Позиция Дикого как будто ясна: он за МХАТ, за его традиции. И все-таки мы погрешили бы против правды, если бы назвали Дикого последовательным представителем мхатовского направления в искусстве. Он сам хорошо сказал о себе, что всем полезным, что сделал в театре, обязан школе Станиславского и Немировича-Данченко, и тем не менее его режиссерские опыты и искания нельзя уложить в «рамки чистых мхатовских критериев». Он понимал, какую громадную культурную ценность представляет Художественный театр, ценность не музейную, а живую, и не раз высказывал эту мысль в довольно энергичной форме. Вместе с тем уже примерно с середины двадцатых годов Дикий не скрывает своих опасений: ему кажется, что реализм МХАТ слишком академичен, может быть, чуть-чуть пресноват, и он задает себе вопрос: что в методе этого прославленного театра принадлежит ушедшей эпохе и что сохраняет свое непреходящее значение?

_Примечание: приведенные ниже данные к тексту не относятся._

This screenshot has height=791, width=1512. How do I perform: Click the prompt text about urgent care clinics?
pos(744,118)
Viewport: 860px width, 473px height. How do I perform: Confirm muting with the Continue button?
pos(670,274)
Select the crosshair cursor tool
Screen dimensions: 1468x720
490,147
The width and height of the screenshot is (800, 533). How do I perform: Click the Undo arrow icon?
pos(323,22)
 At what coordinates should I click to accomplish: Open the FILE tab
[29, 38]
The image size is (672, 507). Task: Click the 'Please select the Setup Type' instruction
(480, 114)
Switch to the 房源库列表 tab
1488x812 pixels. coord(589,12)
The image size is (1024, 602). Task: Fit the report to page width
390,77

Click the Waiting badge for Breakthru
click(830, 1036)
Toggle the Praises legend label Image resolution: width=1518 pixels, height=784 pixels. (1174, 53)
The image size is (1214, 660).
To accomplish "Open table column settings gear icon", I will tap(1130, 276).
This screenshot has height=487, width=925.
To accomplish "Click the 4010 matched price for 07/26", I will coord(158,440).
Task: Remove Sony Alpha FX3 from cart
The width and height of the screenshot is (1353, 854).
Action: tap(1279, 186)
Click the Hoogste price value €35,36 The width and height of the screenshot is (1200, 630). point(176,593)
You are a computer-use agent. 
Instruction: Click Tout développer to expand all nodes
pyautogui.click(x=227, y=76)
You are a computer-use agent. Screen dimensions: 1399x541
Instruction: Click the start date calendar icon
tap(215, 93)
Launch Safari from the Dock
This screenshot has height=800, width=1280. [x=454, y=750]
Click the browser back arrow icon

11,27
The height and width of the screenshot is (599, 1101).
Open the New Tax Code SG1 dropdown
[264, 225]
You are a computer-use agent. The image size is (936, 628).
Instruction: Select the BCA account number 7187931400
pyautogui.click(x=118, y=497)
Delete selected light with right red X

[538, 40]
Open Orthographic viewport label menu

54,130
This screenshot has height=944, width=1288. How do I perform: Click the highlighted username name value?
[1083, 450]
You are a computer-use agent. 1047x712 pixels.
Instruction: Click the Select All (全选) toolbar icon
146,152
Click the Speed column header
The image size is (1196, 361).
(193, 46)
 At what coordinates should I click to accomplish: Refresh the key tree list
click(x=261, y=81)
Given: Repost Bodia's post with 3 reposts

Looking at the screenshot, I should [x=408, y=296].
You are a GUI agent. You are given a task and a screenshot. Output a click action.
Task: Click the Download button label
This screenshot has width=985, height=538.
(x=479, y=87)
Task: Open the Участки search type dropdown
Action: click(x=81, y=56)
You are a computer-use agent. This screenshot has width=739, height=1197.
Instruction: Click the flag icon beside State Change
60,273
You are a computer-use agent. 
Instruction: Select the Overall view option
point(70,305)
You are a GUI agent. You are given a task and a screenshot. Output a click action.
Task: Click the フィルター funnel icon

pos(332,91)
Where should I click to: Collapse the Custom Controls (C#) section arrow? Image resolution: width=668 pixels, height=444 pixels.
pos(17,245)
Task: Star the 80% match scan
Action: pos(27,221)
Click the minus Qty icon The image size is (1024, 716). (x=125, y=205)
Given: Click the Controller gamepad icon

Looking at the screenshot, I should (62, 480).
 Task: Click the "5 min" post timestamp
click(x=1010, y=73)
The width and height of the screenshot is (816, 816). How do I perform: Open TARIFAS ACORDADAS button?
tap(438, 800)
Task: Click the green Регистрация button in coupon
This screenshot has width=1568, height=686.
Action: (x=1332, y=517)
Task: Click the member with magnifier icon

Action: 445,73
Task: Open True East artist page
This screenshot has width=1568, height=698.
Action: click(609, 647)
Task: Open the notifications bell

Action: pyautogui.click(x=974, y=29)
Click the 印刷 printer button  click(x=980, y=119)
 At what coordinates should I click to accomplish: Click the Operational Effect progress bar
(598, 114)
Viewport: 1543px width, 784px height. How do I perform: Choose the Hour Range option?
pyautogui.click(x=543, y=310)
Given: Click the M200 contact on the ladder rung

Взгляды Дикого тогда еще не определились: он твердо не знал, куда вести молодежь, что предложить ей в качестве образца. В поставленных им спектаклях двадцатых годов сталкивались эпохи и стили, быт и условность, сказка и мелодрама. В списке работ Дикого той поры мы найдем комедию Синга «Ирландский герой» (1923) и «Блоху» (1925), оперу Прокофьева «Любовь к трем апельсинам» (1927) и драму Щеглова «Пурга» (1927), «Пиноккио» по Коллоди (1923) и «Праздник в Касриловке» Шолом-Алейхема (1926) и другие. Дикий пробовал свои силы в разных жанрах, вплоть до постановок балета, работал в таких непохожих театрах, как бывш. Корша и еврейская студия Габима, с увлечением ставил Кальдерона и, в сущности, открыл для театра драматургию Вс. Вишневского. Так он бросался из стороны в сторону, но уже в этот период можно отметить некоторые характерные черты его искусства.